Introduction/Rationale: Microglia are critical for maintaining neural homeostasis. However, under pathological conditions, they can adopt a chronically pro-inflammatory phenotype contributing to neurodegenerative diseases including Alzheimer’s, Parkinson’s, and multiple sclerosis (MS). Identifying potential therapies requires capturing the breath of inflammatory proteins produced by microglia, and signals of potential toxicities to minimize adverse events (AEs).

Methods: The high cost of capturing these diverse signals at scale limits typical drug discovery efforts to simple low-plex readouts. To address this gap, we previously described the Nomic platform, a proteomics tool capable of quantifying >1000 proteins simultaneously. Here, we leverage the Nomic’s Omni 1000 to screen 510 bioactive small molecules in microglia stimulated with LPS, generating >6,500 samples and >6.5 million data points.

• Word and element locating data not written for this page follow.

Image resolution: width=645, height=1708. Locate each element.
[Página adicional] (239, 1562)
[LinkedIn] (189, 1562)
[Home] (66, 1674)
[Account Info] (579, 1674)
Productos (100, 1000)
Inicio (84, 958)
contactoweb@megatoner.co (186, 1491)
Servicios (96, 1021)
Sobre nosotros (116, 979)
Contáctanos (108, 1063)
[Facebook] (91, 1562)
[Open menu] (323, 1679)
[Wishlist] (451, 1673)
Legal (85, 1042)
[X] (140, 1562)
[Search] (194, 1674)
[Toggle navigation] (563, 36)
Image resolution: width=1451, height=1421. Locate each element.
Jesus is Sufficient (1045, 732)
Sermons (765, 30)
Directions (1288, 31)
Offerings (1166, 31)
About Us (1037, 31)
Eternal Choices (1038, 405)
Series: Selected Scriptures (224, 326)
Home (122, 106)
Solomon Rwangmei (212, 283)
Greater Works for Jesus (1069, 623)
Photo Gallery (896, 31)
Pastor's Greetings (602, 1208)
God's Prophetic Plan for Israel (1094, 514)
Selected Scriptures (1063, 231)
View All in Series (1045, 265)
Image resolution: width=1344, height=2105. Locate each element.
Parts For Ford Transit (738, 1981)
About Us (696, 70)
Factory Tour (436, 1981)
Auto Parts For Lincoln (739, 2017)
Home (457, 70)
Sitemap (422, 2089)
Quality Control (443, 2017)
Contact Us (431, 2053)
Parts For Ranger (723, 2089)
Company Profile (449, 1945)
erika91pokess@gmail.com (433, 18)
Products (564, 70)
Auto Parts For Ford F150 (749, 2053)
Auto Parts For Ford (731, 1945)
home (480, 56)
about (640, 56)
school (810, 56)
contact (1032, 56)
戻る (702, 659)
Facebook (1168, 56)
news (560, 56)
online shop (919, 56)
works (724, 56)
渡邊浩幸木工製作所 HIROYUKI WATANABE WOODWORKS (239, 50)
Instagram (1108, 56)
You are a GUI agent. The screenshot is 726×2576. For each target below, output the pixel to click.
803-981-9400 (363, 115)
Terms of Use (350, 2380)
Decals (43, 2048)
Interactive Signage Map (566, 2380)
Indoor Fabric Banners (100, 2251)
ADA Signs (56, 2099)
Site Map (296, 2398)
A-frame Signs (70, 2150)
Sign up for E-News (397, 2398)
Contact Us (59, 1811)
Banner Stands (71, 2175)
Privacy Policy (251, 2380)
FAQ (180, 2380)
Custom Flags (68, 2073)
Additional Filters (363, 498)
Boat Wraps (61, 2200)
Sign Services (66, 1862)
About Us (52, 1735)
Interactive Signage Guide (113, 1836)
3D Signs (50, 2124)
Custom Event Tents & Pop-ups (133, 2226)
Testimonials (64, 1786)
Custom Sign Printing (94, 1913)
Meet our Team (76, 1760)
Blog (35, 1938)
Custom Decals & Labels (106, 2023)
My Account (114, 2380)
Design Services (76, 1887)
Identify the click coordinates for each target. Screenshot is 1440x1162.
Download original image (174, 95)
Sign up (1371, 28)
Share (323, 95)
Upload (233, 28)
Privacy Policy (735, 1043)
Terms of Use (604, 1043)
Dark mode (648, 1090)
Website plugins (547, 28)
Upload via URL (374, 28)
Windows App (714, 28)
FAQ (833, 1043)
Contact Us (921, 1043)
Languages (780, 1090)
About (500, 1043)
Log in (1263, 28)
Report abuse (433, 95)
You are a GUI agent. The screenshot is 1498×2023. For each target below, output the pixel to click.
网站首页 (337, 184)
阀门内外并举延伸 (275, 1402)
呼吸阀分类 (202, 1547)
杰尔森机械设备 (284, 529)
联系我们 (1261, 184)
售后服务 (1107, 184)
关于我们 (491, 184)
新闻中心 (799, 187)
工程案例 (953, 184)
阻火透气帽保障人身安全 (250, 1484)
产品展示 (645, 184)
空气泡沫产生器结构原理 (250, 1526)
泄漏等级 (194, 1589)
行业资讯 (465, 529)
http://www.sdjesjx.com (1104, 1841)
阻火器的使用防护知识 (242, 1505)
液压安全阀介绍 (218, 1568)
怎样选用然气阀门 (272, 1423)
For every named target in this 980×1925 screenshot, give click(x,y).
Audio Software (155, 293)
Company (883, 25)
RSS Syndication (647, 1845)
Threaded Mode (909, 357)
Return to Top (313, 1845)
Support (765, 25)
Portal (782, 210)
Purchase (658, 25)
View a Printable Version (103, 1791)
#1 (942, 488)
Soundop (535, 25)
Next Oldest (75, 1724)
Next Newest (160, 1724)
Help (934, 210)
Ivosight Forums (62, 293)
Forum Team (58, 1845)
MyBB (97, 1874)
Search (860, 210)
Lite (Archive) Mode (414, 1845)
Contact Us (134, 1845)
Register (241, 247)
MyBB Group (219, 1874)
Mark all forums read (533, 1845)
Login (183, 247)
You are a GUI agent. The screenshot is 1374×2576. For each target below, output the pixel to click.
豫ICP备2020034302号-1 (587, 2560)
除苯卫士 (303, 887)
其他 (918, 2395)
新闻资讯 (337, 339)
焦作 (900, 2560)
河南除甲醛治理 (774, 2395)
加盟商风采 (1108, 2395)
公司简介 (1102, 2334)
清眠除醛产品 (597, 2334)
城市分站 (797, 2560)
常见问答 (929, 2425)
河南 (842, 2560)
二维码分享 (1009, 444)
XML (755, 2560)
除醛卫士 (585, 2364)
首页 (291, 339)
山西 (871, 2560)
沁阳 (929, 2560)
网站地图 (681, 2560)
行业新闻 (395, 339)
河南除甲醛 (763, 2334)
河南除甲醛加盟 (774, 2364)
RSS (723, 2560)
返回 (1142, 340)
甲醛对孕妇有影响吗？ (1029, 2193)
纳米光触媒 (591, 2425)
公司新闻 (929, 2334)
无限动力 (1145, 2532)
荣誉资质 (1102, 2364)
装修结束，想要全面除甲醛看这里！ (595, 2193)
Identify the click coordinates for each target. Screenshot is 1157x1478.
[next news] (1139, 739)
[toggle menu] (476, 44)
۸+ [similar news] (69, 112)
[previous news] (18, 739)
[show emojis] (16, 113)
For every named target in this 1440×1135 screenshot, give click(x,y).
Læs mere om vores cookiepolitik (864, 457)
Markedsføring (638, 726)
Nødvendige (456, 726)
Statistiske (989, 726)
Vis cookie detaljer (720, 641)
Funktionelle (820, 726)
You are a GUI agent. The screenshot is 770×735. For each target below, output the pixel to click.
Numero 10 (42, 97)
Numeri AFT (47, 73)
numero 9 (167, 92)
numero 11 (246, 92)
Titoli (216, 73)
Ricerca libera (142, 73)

Results: LPS led to expected increased expression of TNF-alpha, IL-1β, and IL-6, as well as ISG15 and IL-12 p40, indicators of chronic inflammation associated with neurodegenerative diseases. Approximately ⅓ of the compounds screened blocked inflammation, of which ¼ presented clear signs of toxicity, characterized by leaking of intracellular content into the supernatant. To further assess potential toxicities, we treated cardiomyocytes and hepatocytes with these compounds, identifying expected and novel drugs with promising properties. For example, Berberine (BBR) is being developed to revert M1 microglia to M2 by blocking NF-κB signaling. We observed significantly reduced IL-12 p40, IL-10, and CXCL6 upon addition of BBR, with minimal signs of toxicities. Methylprednisolone was similarly anti-inflammatory, but paradoxically led to increased SAA and IL-6, consistent with clinical reports of hepatic AEs with high MP exposure.

Conclusion: Our results demonstrate the value of high-throughput proteomics to simultaneously identify immunomodulatory compounds and characterize their efficacy and safety profile.